_Work instructions_. Retype the listing from its first line up to and including the line that contains "legend-label: Doxepin is", leaving out the pictures.

Stored dataset entries
☆ ☆ ☆ ☆ ☆
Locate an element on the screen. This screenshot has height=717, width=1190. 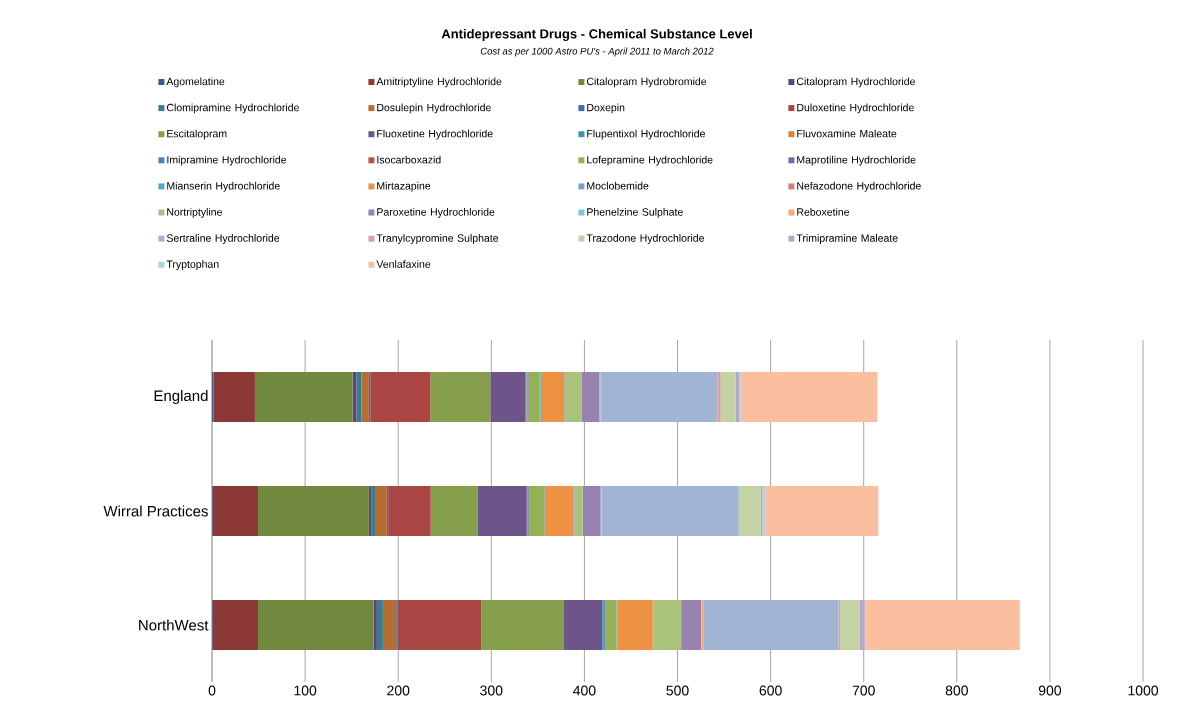
legend-label: Doxepin is located at coordinates (606, 108).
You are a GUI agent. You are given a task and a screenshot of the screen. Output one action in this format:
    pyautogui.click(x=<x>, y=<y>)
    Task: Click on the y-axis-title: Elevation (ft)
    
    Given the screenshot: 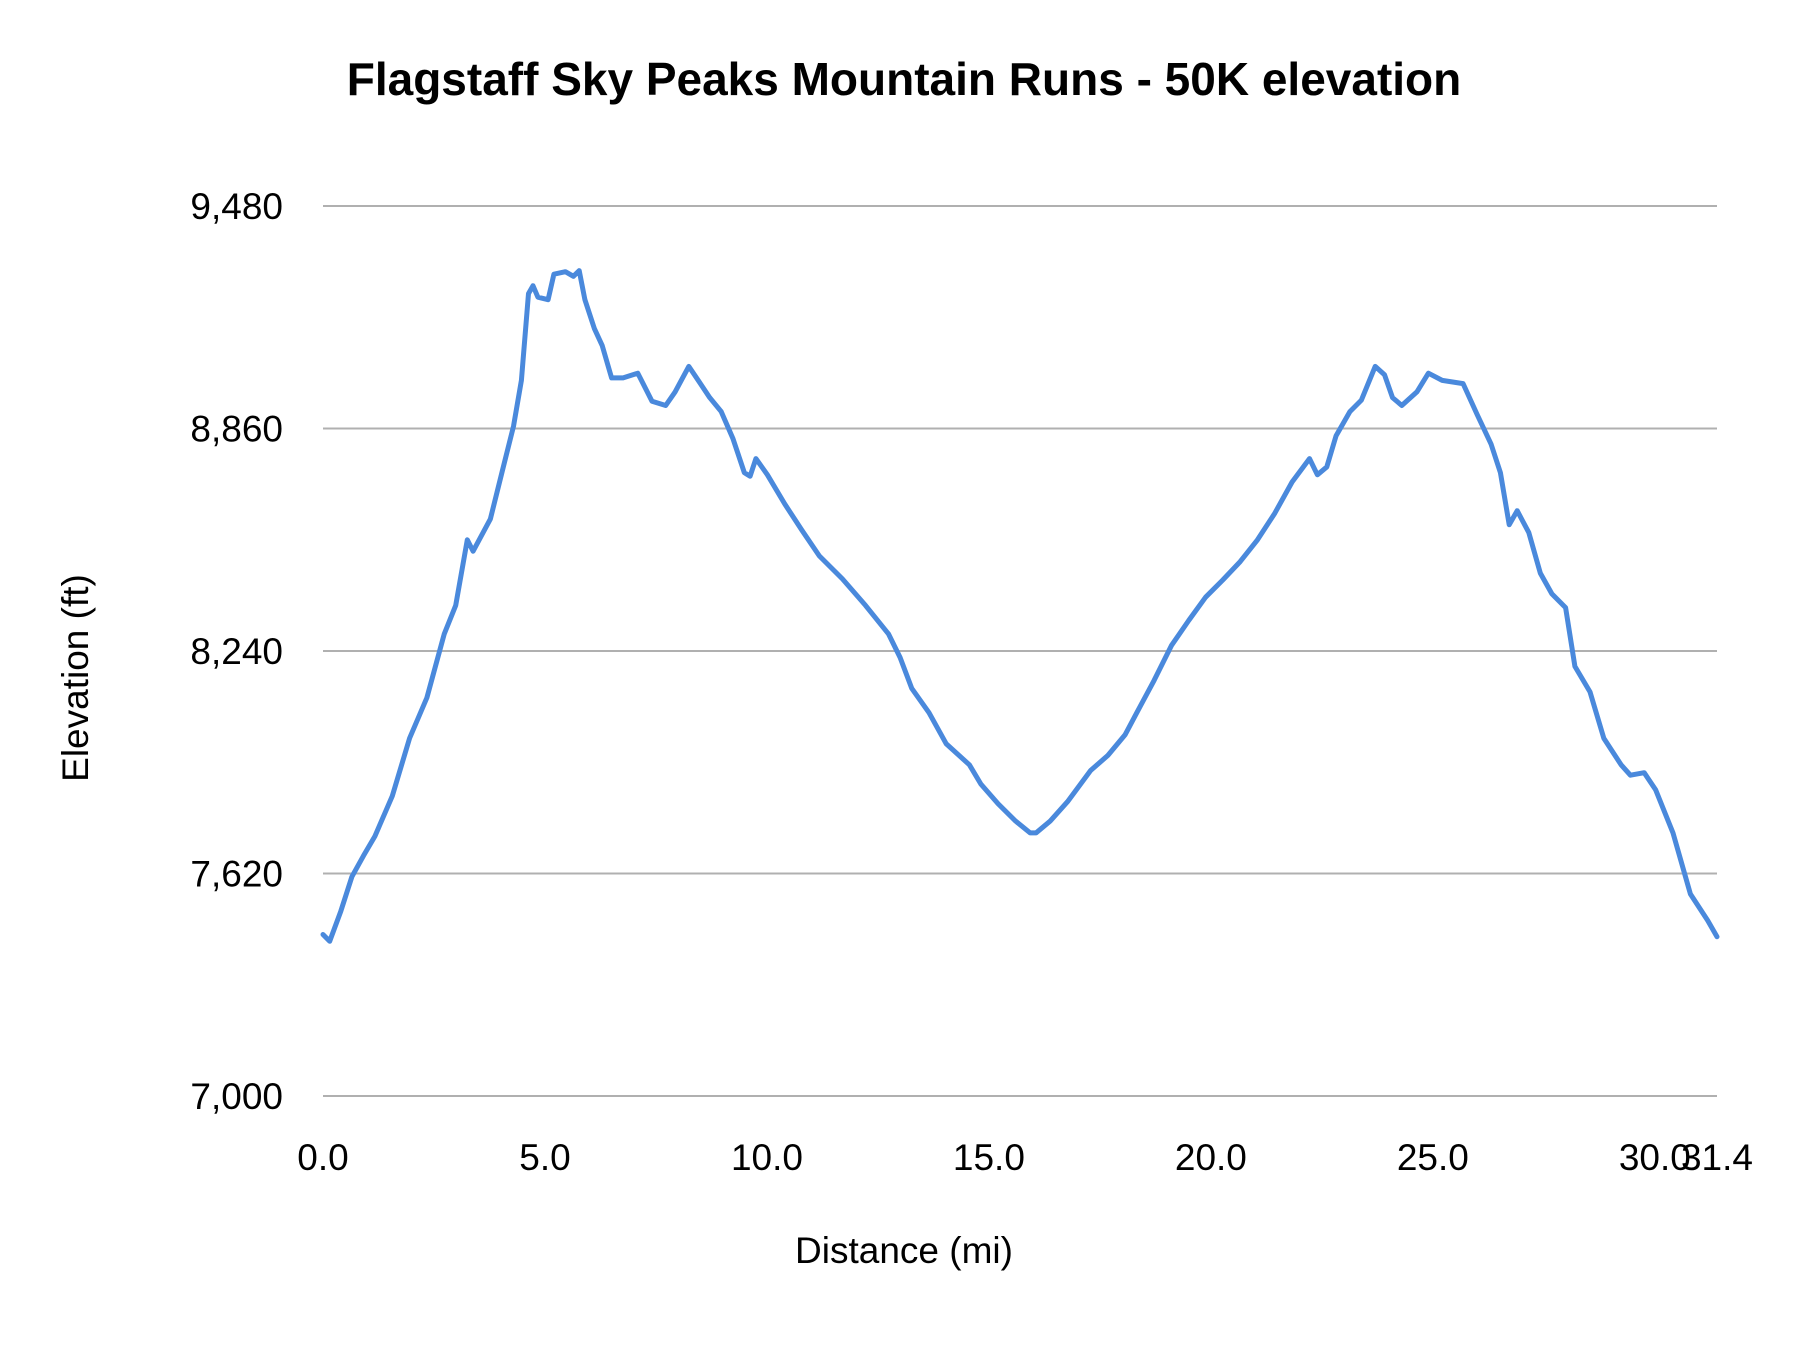 What is the action you would take?
    pyautogui.click(x=76, y=678)
    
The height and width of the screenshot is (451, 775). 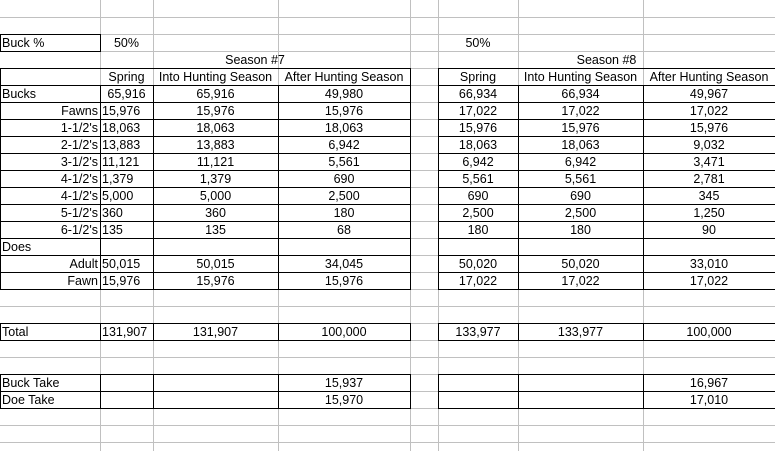 What do you see at coordinates (580, 332) in the screenshot?
I see `season8-total-1: 133,977` at bounding box center [580, 332].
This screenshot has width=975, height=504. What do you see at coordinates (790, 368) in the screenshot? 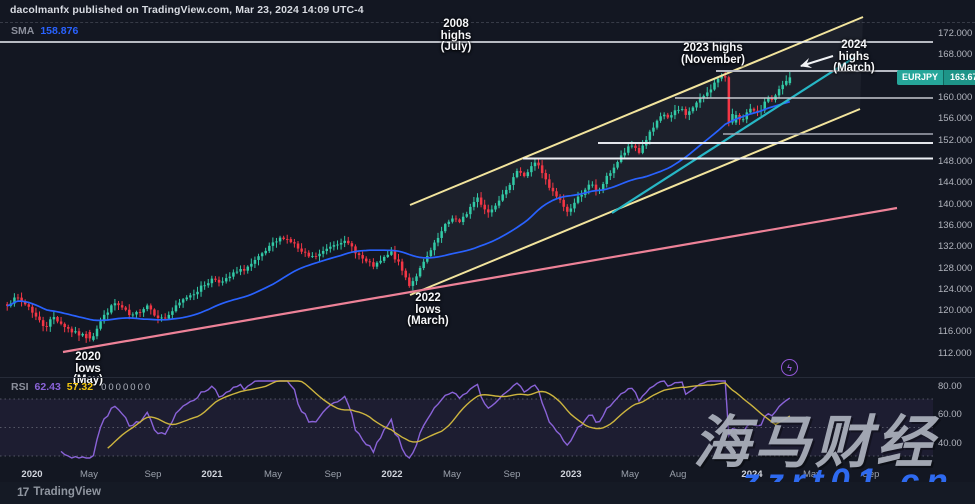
☆ ☆ ☆ ☆ ☆
_Answer box_.
Locate an element on the screen. This screenshot has height=717, width=1190. 
legend-label: Doxepin is located at coordinates (606, 108).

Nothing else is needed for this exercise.